Aujourd'hui reconnue au niveau international, l'AFSSAPS travaille en synergie avec l'Agence européenne du médicament de Londres et les agences d'autres pays européens : « L'Agence européenne, précise Philippe Duneton, agit sur un nombre limité de produits et ne s'occupe que de médicaments ; elle s'appuie en partie sur le travail des agences nationales, qui ont appris à travailler ensemble, notamment en établissant des méthodes d'évaluation communes et en pratiquant l'échange d'informations sur la vigilance. »
Quant à savoir si, après dix ans de bons et loyaux services, l'AFSSAPS est arrivée à maturité, son directeur général se montre nuancé : « Oui, l'agence s'est bien déployée sur l'ensemble de ses missions, mais elle doit sans cesse faire face à de nouveaux enjeux, comme actuellement la thérapie cellulaire. Nous avons réussi à construire une entité cohérente avec une approche globale. Aujourd'hui, la situation est comparable à celle de l'Europe : nous avons réussi l'élargissement, il faut maintenant procéder à l'approfondissement. »
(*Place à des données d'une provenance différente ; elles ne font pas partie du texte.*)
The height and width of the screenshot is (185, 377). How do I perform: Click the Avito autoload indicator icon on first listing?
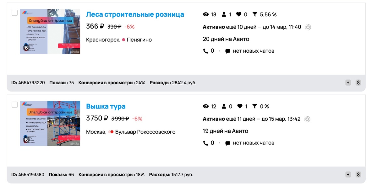pyautogui.click(x=308, y=27)
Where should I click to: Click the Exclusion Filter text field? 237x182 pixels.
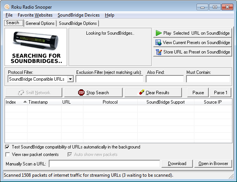coord(109,79)
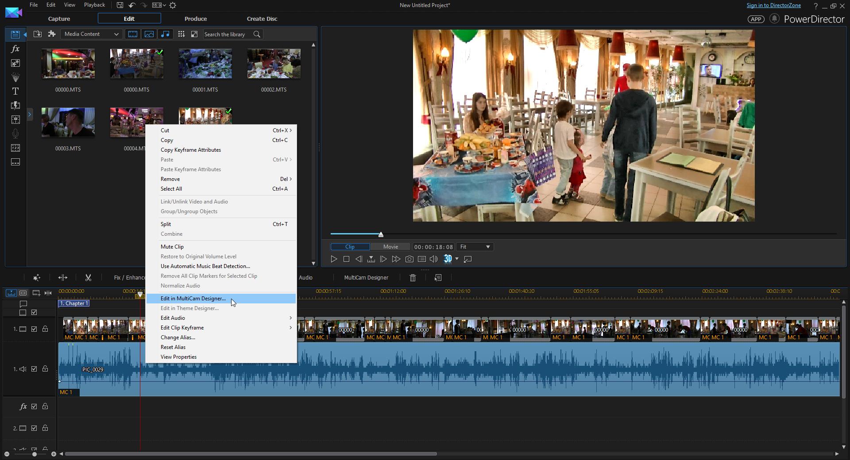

AFSSAPS, posologie et mode d'emploi
L'AFSSAPS est une autorité sanitaire déléguée, placée sous la tutelle du ministre chargé de la Santé.
Elle prend des décisions au nom de l'Etat.
Ses décisions reposent sur des avis fondés et motivés, élaborés en concertation selon deux principes essentiels : le processus contradictoire et la transparence.
L'AFSSAPS a hérité des compétences de l'ancienne Agence du médicament élargies à tous les produits de santé. Elle garantit, à travers ses missions de sécurité sanitaire, l'efficacité, la qualité et le bon usage de tous les produits de santé destinés à l'homme : les médicaments, les matières premières à usage pharmaceutique, les dispositifs médicaux et les dispositifs de diagnostic in vitro, les produits biologiques et issus des biotechnologies, et même les produits cosmétiques.
Neuf commissions et quatre groupes d'experts, composés d'experts scientifiques externes, sont rattachés à l'Agence, parmi lesquels : la Commission d'autorisation de mise sur le marché (AMM) ; la Commission nationale de pharmacovigilance et la Commission chargée du contrôle de la publicité et de la diffusion de recommandations sur le bon usage des médicaments.
Enfin, trois autres commissions sont directement placées auprès du ministre chargé de la Santé et de la Sécurité sociale, dont notamment la Commission de la transparence, qui fournit au ministre de la Santé un avis sur l'intérêt d'un médicament en le comparant aux médicaments existants.